Deputados optam pelo atraso ao enterrar o denunciante

Os 450 deputados que aprovaram o projeto de lei que transmutou o pacote anticorrupção em caricatura fizeram a opção preferencial pelo atraso e pela falta de transparência.

Ao enterrar em discussão simplória a figura dos que seriam recompensados por denunciar suborno, o país perde uma das ferramentas mais eficazes no combate à corrupção: a do "whistleblower", traduzida no projeto com o nome infeliz de "reportante de boa fé". Até Uganda tem lei para proteger esse tipo de denunciante.

Nos debates, os deputados equipararam o "whistleblower" ao dedo duro. Nada mais equivocado. O denunciante é aquele que não compactua com o crime. Como a corrupção é, por princípio, um crime que ocorre no subterrâneo, só um denunciante pode romper o pacto de silêncio que sela todo suborno. Daí o sucesso das delações na Operação Lava Jato.

Escândalos do porte da Enron, empresa dos EUA de US$ 64 bilhões que faliu após fraudes em série, manipulações criminosas da indústria do cigarro ou corrupção na polícia em Nova York só foram revelados graças a denunciantes. Os três casos viraram filmes: "Os Mais Espertos da Sala", "O Informante" e "Serpico", respectivamente.

Até São Paulo já se beneficiou de "whistleblower", uma ex-diretora da empresa canadense Brookfield. Graças à proteção aos denunciantes nos EUA, ela revelou que a empresa pagara propina a fiscais para aprovar projetos de shoppings em São Paulo.

Em 2013, na investigação que ficou conhecida como Máfia dos Fiscais, a Brookfield confirmou que dera R$ 4,1 milhões a fiscais para recolher menos impostos.

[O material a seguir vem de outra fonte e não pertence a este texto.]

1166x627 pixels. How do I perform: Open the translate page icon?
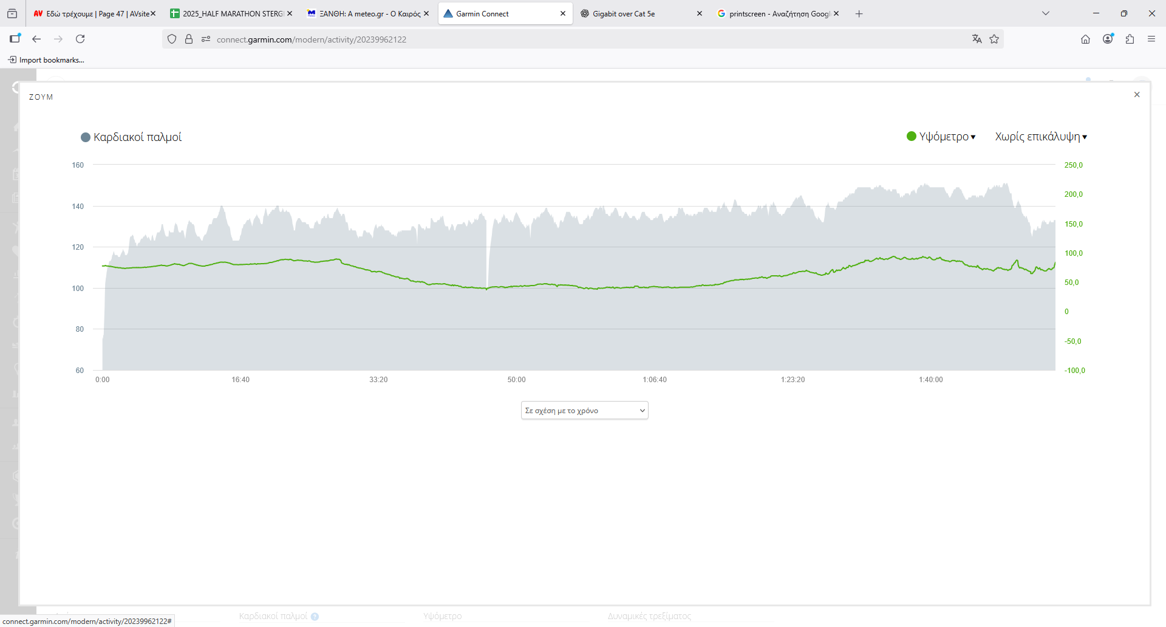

O ex-ministro da Cultura Marcelo Calero foi, de certa forma, um denunciante de boa fé ao revelar que dois dos ministros mais íntimos do presidente Michel Temer (Eliseu Padilha e Geddel Vieria Lima), haviam feito pressão para que ele aprovasse o projeto de um prédio que o patrimônio histórico havia vetado. Geddel caiu após a revelação.

ONDA GLOBAL

Essa figura é tão eficiente que já foi adotada por mais de 30 países, da Suíça à Jamaica, do Canadá ao Reino Unido. A França aprovou uma lei anticorrupção em setembro que inclui o "whistleblower".

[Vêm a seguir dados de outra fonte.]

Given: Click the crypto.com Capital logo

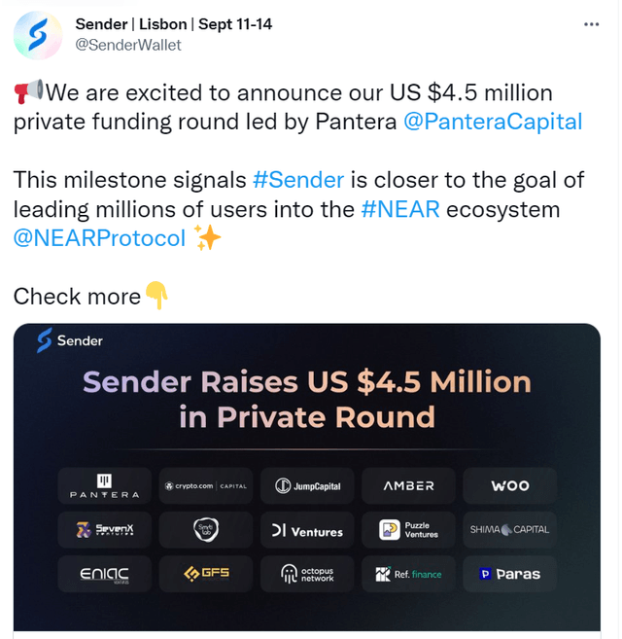Looking at the screenshot, I should tap(206, 485).
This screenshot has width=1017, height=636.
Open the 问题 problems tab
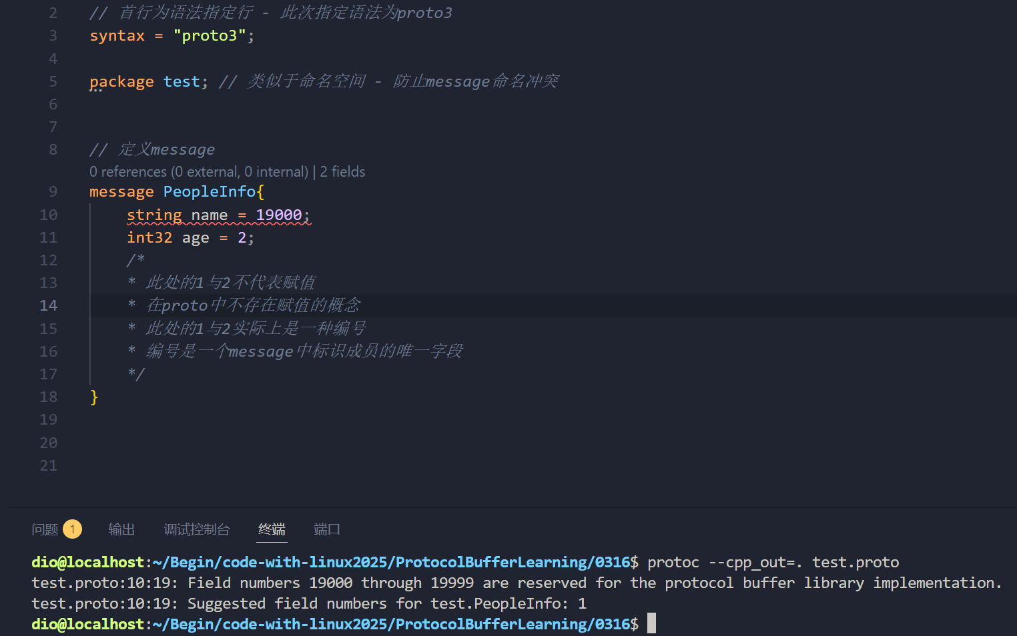[45, 529]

A OCDE (Organização para a Cooperação e Desenvolvimento Econômico), formada por 34 países, entre os quais os mais ricos do mundo, recomenda a figura do denunciante desde 1998.

Por que uma ideia tão eficiente foi rejeitada na Câmara? Tenho dois ou três palpites.

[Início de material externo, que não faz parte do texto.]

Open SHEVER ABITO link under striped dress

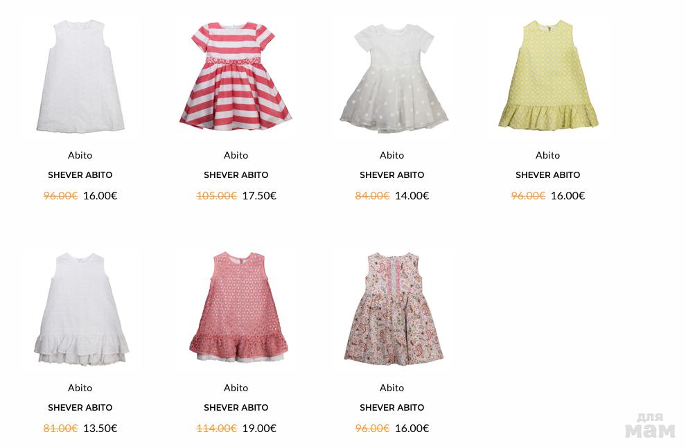(236, 174)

Os parlamentares estão agindo com o desespero dos condenados por causa da delação da Odebrecht.

Os procuradores que defenderam as Dez Medidas foram inábeis e ingênuos ao tentar impor um pacote fechado aos parlamentares. Não deixaram espaço para eles exercerem suas funções: discutir e propor mudanças.

E o debate na Câmara foi tão raso que restou aos deputados fazer o que sempre fazem quando se sentem acuados: eles defenderam os seus próprios interesses.